Volume 41, Number 13 · July 14, 1994

The Quiet American

By Louis Menand
James B. Conant: Harvard to Hiroshima and the Making of the Nuclear Age
by James G. Hershberg

Knopf, 948 pp., $35.00

James Bryant Conant was made president of Harvard in 1933, when he was forty. He had been a professor of chemistry, and was sufficiently untested as an administrator to have been passed over, not long before, by his own high school, Roxbury Latin, during its search for a new headmaster. But he proved an active and modernizing educator. Conant had supervised the production of a poison gas (never used) called lewisite during World War I, and shortly after the outbreak of World War II, he was invited to join a government body created to oversee scientific contributions to military research. In 1941, he was appointed head of a subgroup known as S-1, which was the code name for the atomic bomb, thus becoming the chief civilian administrator of American nuclear research and, eventually, a principal figure in the decision to drop the Hiroshima and Nagasaki bombs.

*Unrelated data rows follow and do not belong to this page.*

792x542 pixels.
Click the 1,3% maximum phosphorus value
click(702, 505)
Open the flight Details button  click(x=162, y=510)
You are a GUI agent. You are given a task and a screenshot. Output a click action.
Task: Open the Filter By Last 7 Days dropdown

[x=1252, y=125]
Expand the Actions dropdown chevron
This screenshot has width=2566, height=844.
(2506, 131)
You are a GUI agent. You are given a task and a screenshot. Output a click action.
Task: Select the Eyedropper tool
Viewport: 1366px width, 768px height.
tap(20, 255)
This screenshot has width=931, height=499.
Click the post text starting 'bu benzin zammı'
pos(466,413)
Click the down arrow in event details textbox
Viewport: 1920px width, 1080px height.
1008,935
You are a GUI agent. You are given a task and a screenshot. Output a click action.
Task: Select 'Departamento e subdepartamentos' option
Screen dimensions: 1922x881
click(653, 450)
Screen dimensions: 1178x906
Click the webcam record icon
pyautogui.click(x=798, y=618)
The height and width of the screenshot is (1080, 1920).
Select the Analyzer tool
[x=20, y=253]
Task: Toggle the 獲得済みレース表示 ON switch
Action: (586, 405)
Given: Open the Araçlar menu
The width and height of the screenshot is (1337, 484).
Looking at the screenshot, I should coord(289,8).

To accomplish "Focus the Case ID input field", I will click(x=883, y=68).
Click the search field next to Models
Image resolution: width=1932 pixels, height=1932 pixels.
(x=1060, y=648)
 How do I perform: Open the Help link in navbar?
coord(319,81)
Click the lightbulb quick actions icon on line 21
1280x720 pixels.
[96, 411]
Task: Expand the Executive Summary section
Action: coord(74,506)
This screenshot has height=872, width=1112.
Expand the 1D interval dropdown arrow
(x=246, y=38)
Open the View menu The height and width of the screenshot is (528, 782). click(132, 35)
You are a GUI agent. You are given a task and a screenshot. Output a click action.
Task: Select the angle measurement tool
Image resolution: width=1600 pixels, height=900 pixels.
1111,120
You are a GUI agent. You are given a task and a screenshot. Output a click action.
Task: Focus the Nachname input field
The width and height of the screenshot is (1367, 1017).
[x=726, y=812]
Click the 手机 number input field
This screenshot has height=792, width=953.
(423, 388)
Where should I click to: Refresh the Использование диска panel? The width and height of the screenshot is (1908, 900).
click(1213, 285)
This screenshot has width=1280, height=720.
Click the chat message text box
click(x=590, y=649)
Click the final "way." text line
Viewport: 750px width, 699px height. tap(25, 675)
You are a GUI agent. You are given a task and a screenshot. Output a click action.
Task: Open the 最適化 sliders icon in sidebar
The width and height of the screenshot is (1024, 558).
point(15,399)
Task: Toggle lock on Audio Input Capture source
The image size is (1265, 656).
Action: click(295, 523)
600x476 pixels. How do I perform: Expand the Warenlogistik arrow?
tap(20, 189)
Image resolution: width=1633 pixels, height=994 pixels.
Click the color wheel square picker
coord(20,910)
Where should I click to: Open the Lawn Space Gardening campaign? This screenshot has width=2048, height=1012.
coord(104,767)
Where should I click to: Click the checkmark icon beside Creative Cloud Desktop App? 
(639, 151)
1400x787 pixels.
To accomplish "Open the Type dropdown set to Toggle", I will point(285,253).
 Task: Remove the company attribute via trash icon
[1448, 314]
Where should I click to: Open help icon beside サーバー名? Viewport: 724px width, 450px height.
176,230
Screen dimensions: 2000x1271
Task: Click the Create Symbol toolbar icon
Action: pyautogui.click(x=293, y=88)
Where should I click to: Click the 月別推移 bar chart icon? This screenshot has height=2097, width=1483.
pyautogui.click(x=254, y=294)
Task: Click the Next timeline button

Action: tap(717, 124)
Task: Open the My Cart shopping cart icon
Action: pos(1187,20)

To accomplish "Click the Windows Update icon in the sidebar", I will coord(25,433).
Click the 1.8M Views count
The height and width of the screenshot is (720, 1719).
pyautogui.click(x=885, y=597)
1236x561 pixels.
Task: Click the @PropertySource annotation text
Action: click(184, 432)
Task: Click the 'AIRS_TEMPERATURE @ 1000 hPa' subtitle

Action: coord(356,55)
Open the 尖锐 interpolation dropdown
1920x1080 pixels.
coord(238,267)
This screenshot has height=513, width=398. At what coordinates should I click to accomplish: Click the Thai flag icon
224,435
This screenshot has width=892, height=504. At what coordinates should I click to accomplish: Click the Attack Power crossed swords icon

He continued to play a role in the articulation of nuclear policy after the war, and in 1953 left Harvard to become Eisenhower's high commissioner, later ambassador, to Germany. After his return to the United States, in 1957, he undertook a series of widely circulated studies of public education, underwritten by the Carnegie Corporation. In 1965, his health began to fail, and he gradually withdrew from public life. My Several Lives, an autobiography notable for its reticence, appeared in 1970. He died in 1978.